While the thrill of sucking on a candy that is so sour it makes you cringe is great, these candies have high acid levels. Acidity contributes to wearing down of enamel and children with softer enamel are especially at risk.


These candies live up to their name! They are hard enough to chip your teeth, which can result in an unplanned trip to the dentist.

The Best

All the candy that is bad for your teeth shouldn’t discourage you from setting out some delicious treats for your trick-or-treat visitors! There are plenty of candies that are less harmful for your teeth and safe to enjoy in moderation.

Sugar-free lollipops

Sugar-free lollipops help stimulate saliva production, which protects teeth from acids and sugars damaging them.

Sugar-free gum

Like sugar-free lollipops, sugar-free gum helps stimulate saliva production. It also helps dislodge foods that are trapped between the teeth.


While chocolate is far from sugar-free, it melts quickly and therefore does not cause extensive damage to your teeth if consumed alone. However, you should be careful when choosing chocolate bars as they often have fillings like caramel, toffee, or nuts, which could be harmful to teeth.

Peanut butter cups

Similar to chocolate, peanut butter cups disappear from your mouth quickly and therefore do not cause as much damage as a candy that would stay in your mouth for a longer period of time.

While these candies are better alternatives to hard or chewy candies, an excessive amount of sugar can have adverse side effects for your teeth. So remember to enjoy the spoils of your trick or treat excursion in moderation! Happy Halloween!

Cavity Prevention Secrets

October 14, 2014

Before we tell you how to prevent cavities, you need to know exactly how they are caused. Cavities are the result of a tooth frequently exposed to acid, causing the enamel to lose minerals. Acidic foods like sugars and starches are a likely cause.

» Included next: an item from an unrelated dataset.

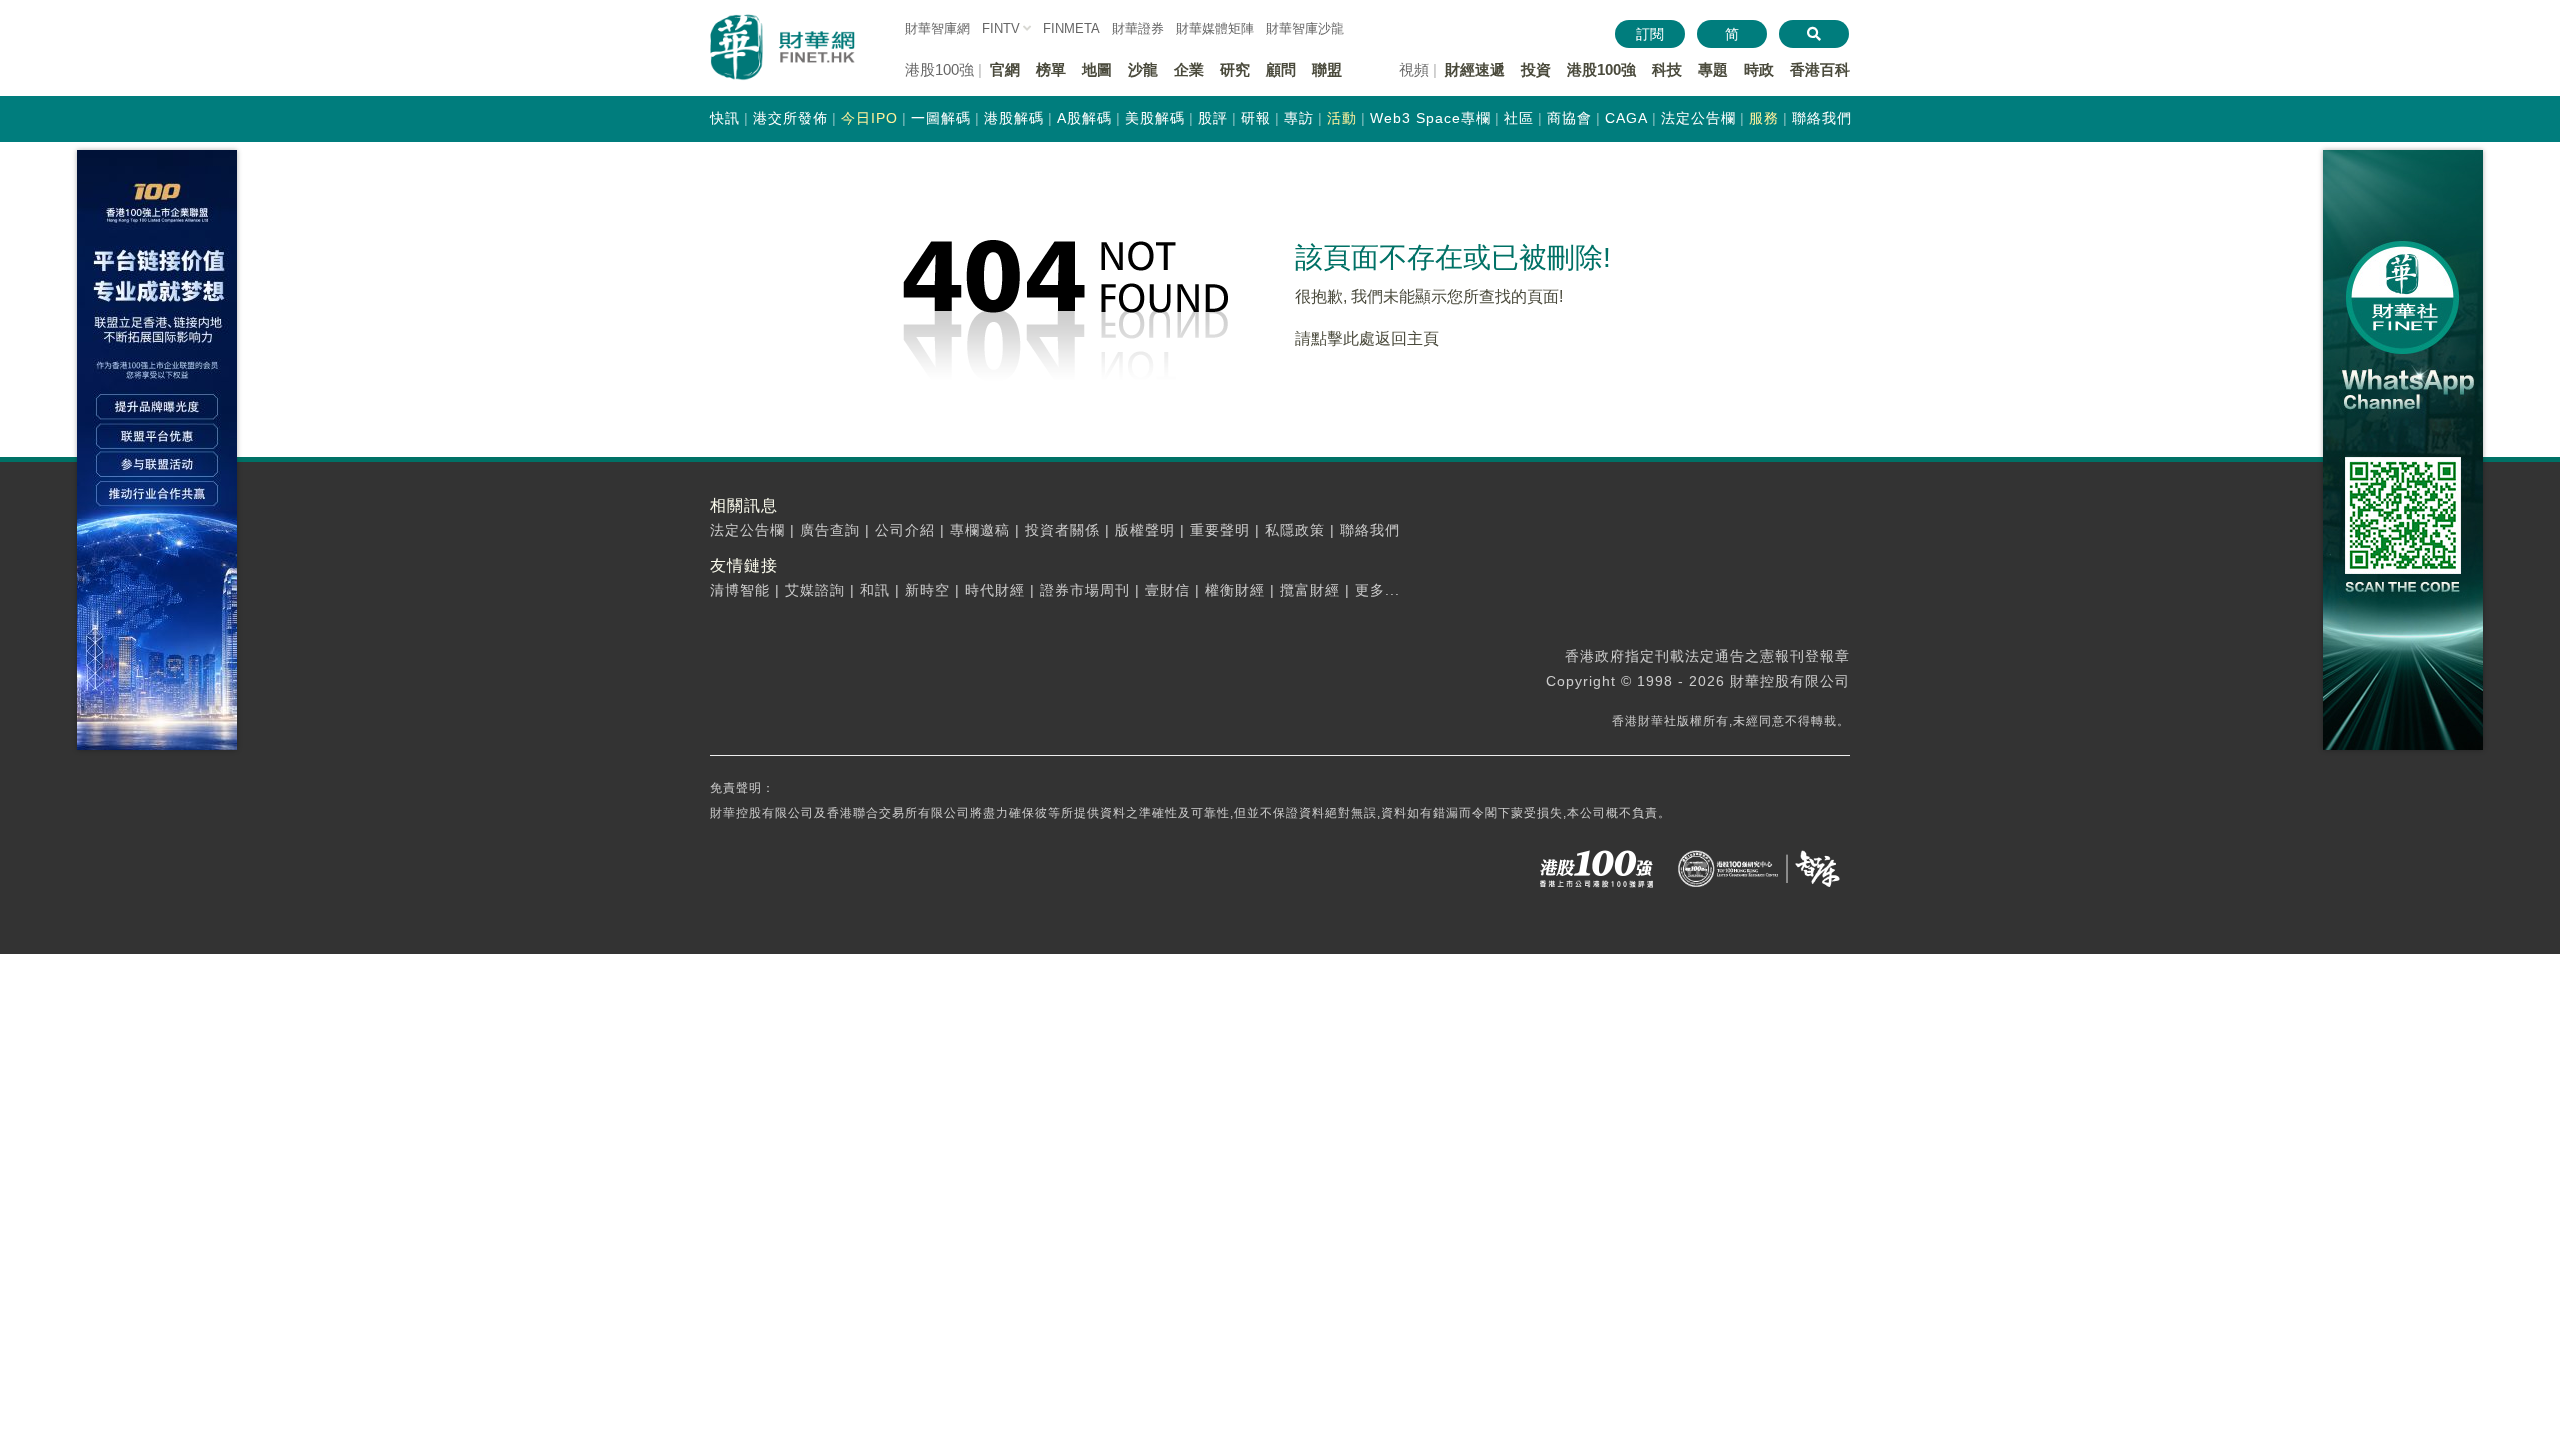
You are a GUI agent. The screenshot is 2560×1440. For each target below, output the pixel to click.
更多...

Removing these foods from your teeth promptly is the best way to begin your cavity prevention routine. You can do this by brushing properly. Make sure you spend roughly 30 seconds brushing each quadrant of your mouth and that you brush twice a day. Floss daily to supplement brushing by cleaning every part of your teeth.

If you are still getting cavities even with thorough brushing and flossing, you should consider cutting down your sugar intake. Cutting back on sugar can be a difficult undertaking, so sometimes it is easier to start small. Being more vigilant about brushing after meals or sipping on water after you eat to wash away acidic food particles can help keep your teeth cavity-free.

Visiting your dentist twice a year is also vital in helping keep those cavities at bay. Your teeth will be professionally cleaned and examined, meaning problem areas can be addressed. Problem areas that can become potential cavities can be addressed by your dentist before they become a big problem.